INSTRUCTION 1 - For the text on rotations in SO(3), decide whether each statement agrees with it: (a) the sign of the rotation angle can be moved onto the vector, (b) rotations around the same axis do not commute, (c) the centralizer of a rotation holds only rotations by the same angle. Answer yes or no for each, and quote the words from the text that decide it.
INSTRUCTION 2 -
Answer these questions from the text on rotations in SO(3), one answer per line and marked the same way:
(a) Which angle does the text call the exception?
(b) What does the centralizer of the identity consist of?
(c) What reason does the text give for the centralizer of a rotation containing rotations around the same unit vector?

Note: Both \(Rot_u(\theta)\) and \(Rot_u(-\theta)\) are also the same conjugacy class. For example, \(Rot_{e_3}(-120)\) and \(Rot_{e_3}(-120)\) are in the same conjugacy class. We are rotating by 120 degrees around the same unit vector but one is clockwise and the other is counterclockwise. This is also because of the rule above where \(Rot_{e_3}(120) = Rot_{-e_3}(120)\). So we can move the sign from the angle to the vector we’re rotating against. So now we’re back in the case where we’re rotating by the same angle but two different unit vectors that we can relate through some matrix \(A \in SO(3)\). The exception is 180 degrees because \(Rot_u(\pi) = Rot_u(-\pi)\). So it’s only one rotation when \(\theta = \pi\).

Centralizers in \(SO(3)\)

What about the centralizers in \(SO(3)\)? The centralizer of the identity is any element that commutes with the identity element. So it’s easy to see that \(\text{Cent}(x) = SO(3)\).
What about the centralizer of \(Rot_u(\theta)\) where \(\theta \in (0,2\pi)\) (any angle). We’re looking for elements such that \(ARot_u(\theta)A^{-1} = Rot_{Au}(\theta)\).

$$ \begin{align*} \text{Cent}(Rot_u(\theta)) = \{A = Rot_u(\alpha) \ | \ \alpha \in \mathbb{R}\} \end{align*} $$

The centralizer contains any rotation around the same unit vector but with any different angle. Why? This is because rotations around the same axis commute with each other.

INFORMATION PROVIDED -
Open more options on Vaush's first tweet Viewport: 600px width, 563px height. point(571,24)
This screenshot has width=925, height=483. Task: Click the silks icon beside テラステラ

CORRECT RESULT 1 -
(a) Yes: "So we can move the sign from the angle to the vector we’re rotating against."
(b) No: "rotations around the same axis commute with each other."
(c) No: "The centralizer contains any rotation around the same unit vector but with any different angle."

CORRECT RESULT 2 -
(a) 180 degrees.
(b) Any element that commutes with the identity element.
(c) Rotations around the same axis commute with each other.